* _Work required_:
Carry on the passage on the symptoms of male pattern baldness below, starting after its last line.

Symptoms of Male Pattern Baldness
The first sign is a gradual retreat of hair away from the forehead in a distinctive “M” shape, known as a receding hairline. If the hairs at the base of your fringe are thinning, or being shed without being replaced, you might be suffering from Androgenic Alopecia. From there, the hair is lost from the crown of the head, leaving a distinctive bald pate, before spreading until eventually only a distinctive “horseshoe” of hair is left upon the sides and back of the head. Male Pattern Hair Loss can appear in many different patterns however, with the possibility of general thinning around the top of the scalp or a balding patch around the crown becoming prominent.
MPB is in fact easy to identify even for somebody with no clinical experience as it only affects hair on the top of the scalp and not the sides, causing a horseshoe-shaped pattern of hair loss. There are a number of different common patterns of hair loss – a receding hairline, a thinning crown, or general thinning spread over the top area of the head. You can read more about these below. MPB never affects the sides or back of the hair.
The best ways to know if you are loosing your hair are:
- Noticing the appearance of thinning hair or a receding hairline yourself
- Other people informing you that you are losing your hair (you may not notice yourself)
- Excessive hair on your pillow, the shower bed or in the bath plug, or on your hands when styling your hair in the morning.

* _Provided records_:
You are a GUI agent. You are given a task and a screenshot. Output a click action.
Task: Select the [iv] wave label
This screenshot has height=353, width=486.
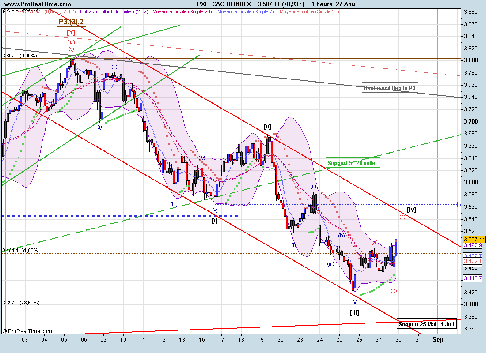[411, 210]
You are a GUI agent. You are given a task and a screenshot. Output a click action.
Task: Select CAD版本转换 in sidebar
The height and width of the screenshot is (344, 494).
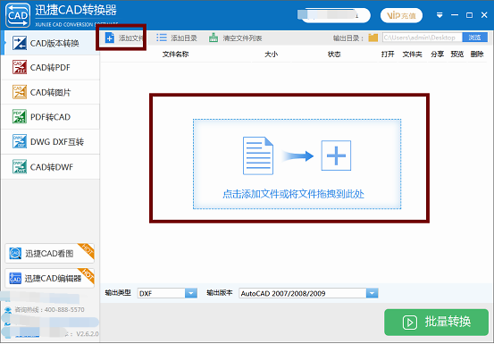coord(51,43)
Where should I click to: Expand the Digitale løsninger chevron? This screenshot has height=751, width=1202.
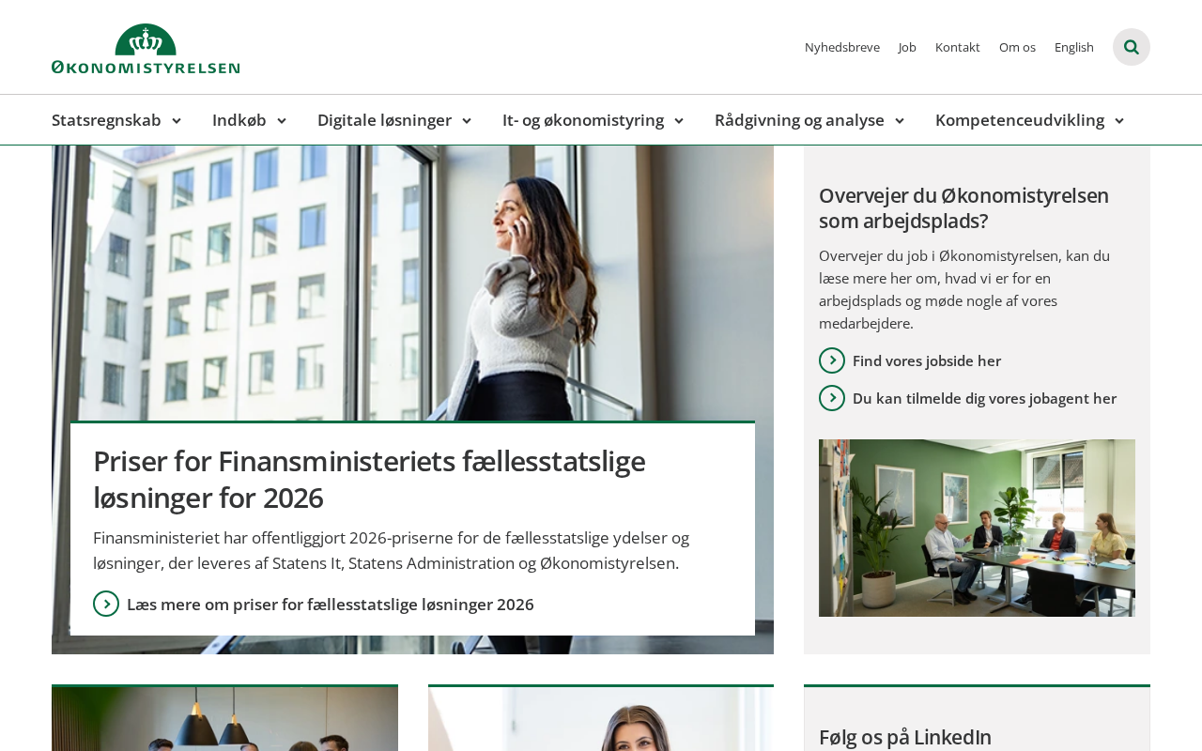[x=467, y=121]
---
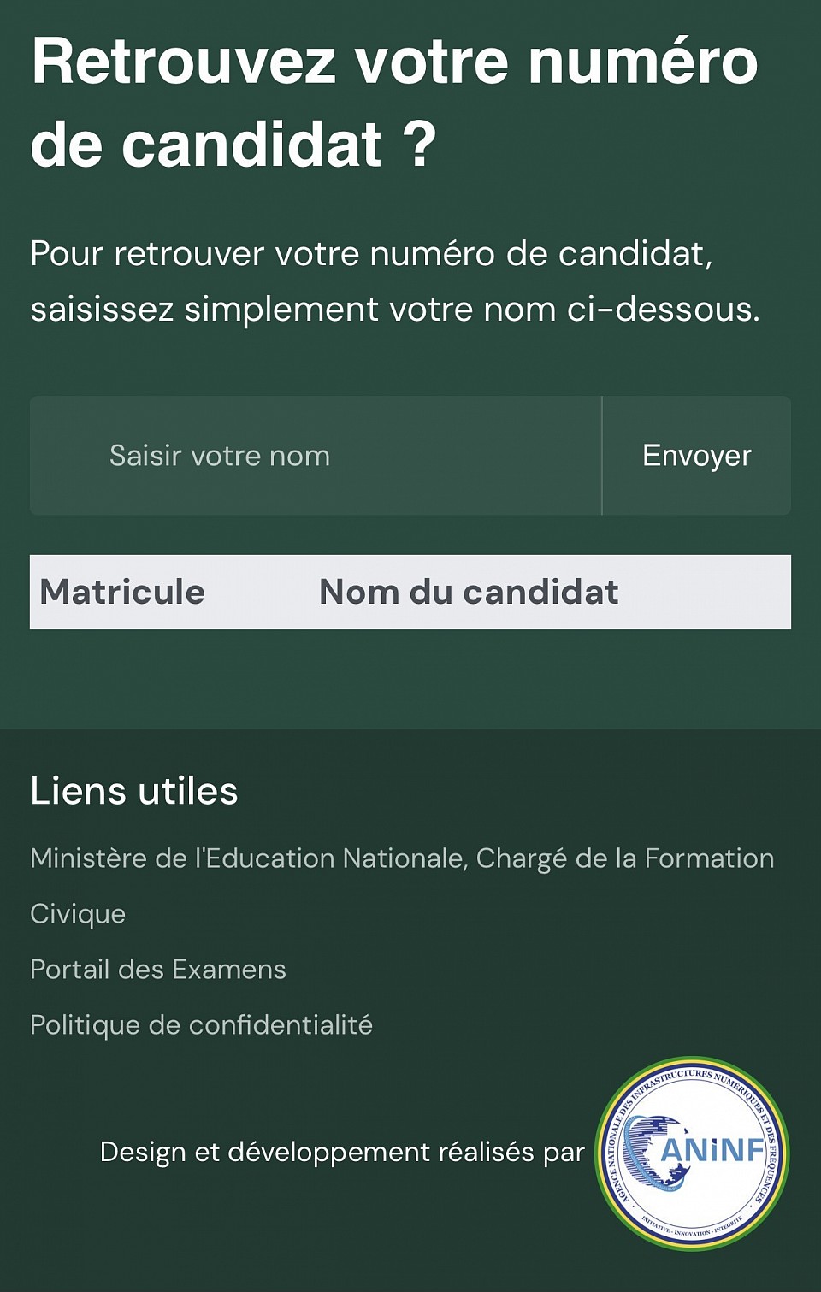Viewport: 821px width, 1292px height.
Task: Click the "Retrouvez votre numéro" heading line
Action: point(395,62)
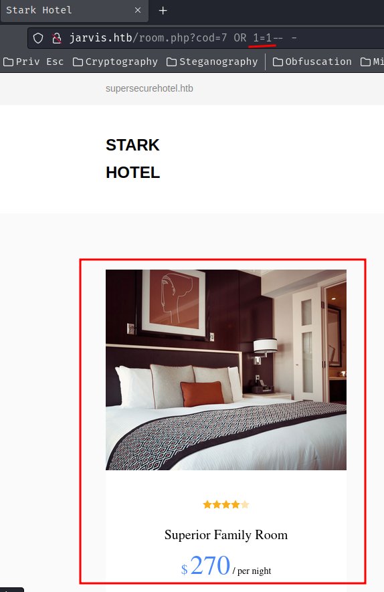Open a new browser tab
--
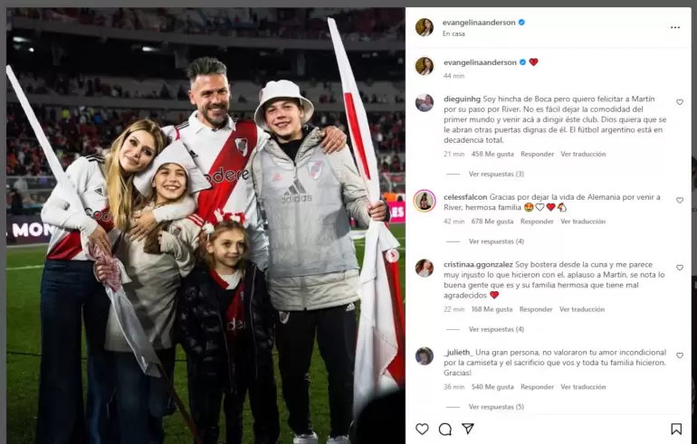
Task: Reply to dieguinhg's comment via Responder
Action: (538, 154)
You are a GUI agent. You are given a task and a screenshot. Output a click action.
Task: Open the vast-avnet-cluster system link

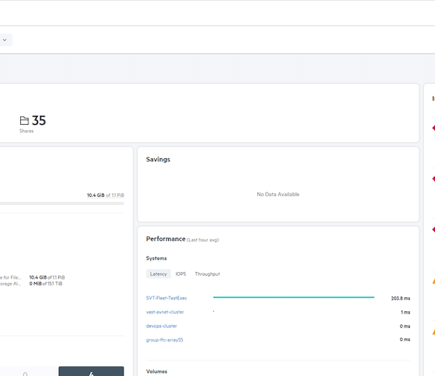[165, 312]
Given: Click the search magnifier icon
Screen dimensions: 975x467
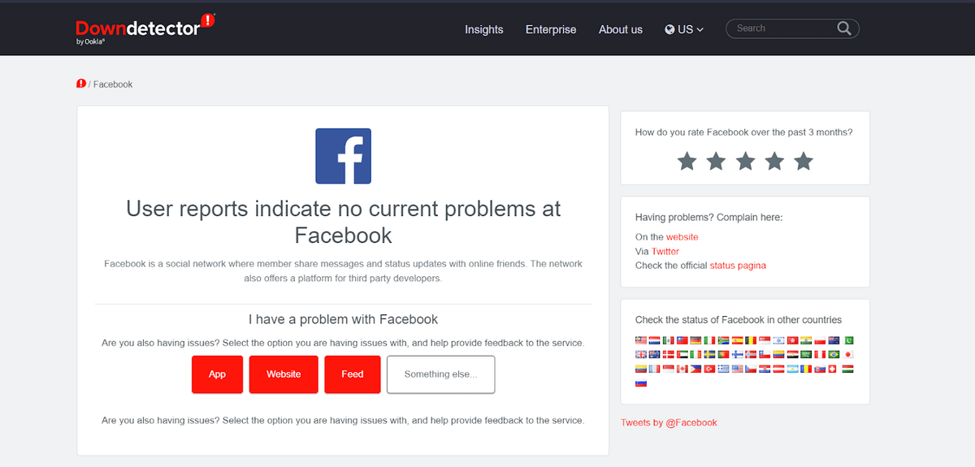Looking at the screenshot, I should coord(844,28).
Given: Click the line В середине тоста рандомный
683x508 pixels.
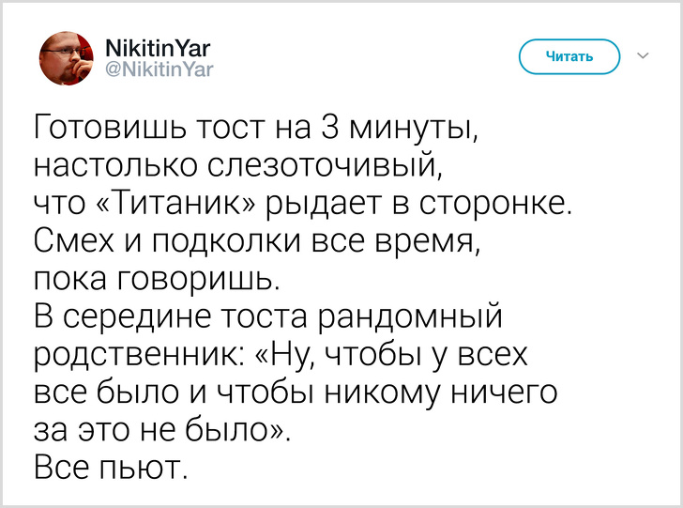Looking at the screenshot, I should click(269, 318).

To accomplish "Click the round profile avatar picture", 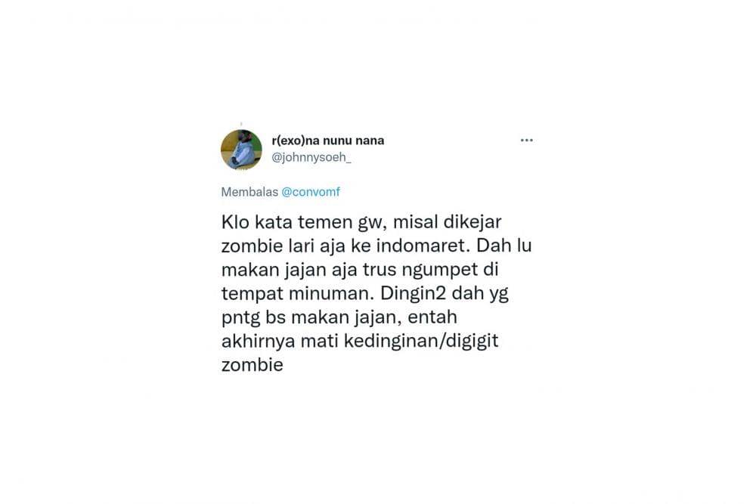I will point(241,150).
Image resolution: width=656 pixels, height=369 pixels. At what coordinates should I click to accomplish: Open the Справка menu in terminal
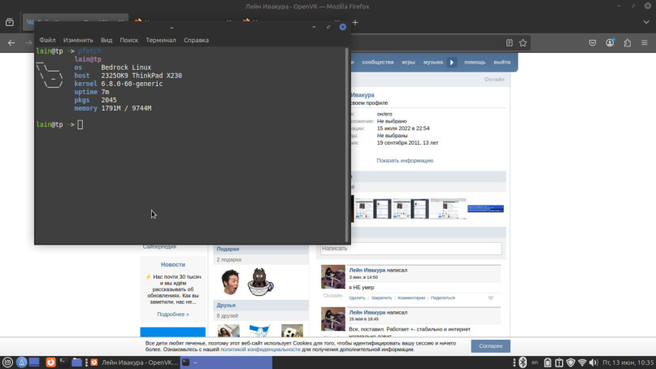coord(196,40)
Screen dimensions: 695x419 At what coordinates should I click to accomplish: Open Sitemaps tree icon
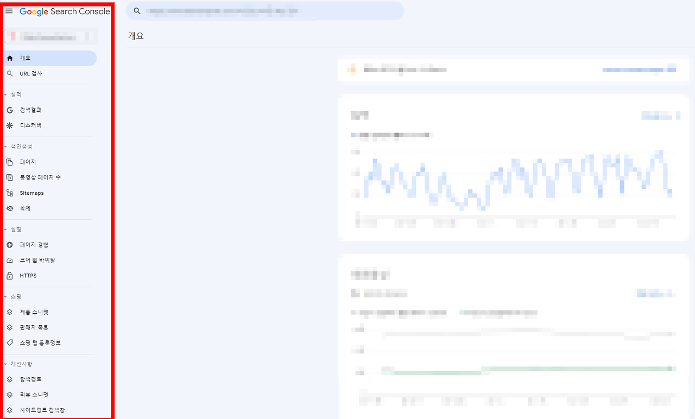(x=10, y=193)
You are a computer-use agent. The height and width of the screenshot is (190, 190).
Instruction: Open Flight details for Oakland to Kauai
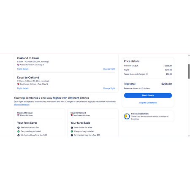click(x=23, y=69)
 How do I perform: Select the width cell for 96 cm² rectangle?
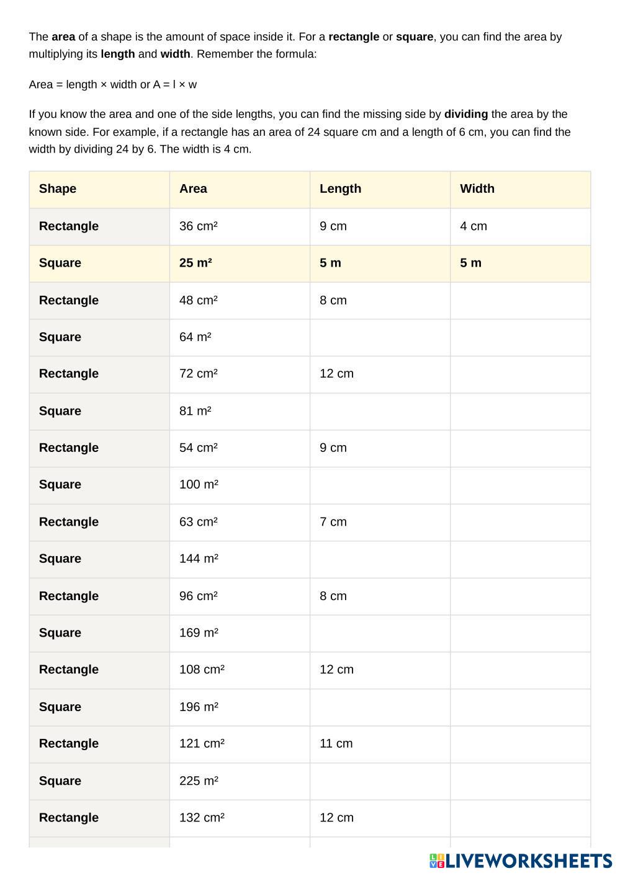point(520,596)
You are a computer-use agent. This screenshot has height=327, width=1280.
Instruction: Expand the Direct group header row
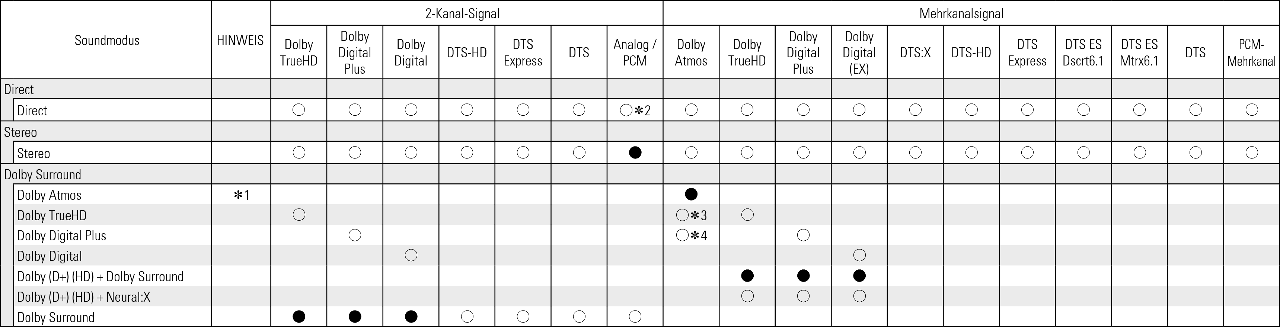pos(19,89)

* _Task response_:
Treatment of Male Pattern Baldness
There are a number of options available for treating Male Pattern Baldness, including clinically proven medications, laser devices and hair restoration surgery. There are also numerous products out there that have no clinical efficacy, so it is easy to waste time and money whilst your hair continues to shed. It is therefore very important that you carry out the necessary research before deciding how you are going to treat your hair loss. The good news is that unless you have lost all or most of your hair, there is a solution out there for you, whether it be a medical solution, a surgical one, or a combination of the two.
1. Minoxidil : The brand name of this topical treatment for sprouting new hair is Rogaine, and it’s one of two FDA-approved drugs for the condition. Applied topically, is widely used for the treatment of hair loss. It is effective in helping promote hair growth. About 40% of men experience hair regrowth after 3–6 months.
Minoxidil must be used indefinitely for continued support of existing hair follicles and the maintenance of any experienced hair regrowth. Treatments usually include a 5% concentration solution designed for men.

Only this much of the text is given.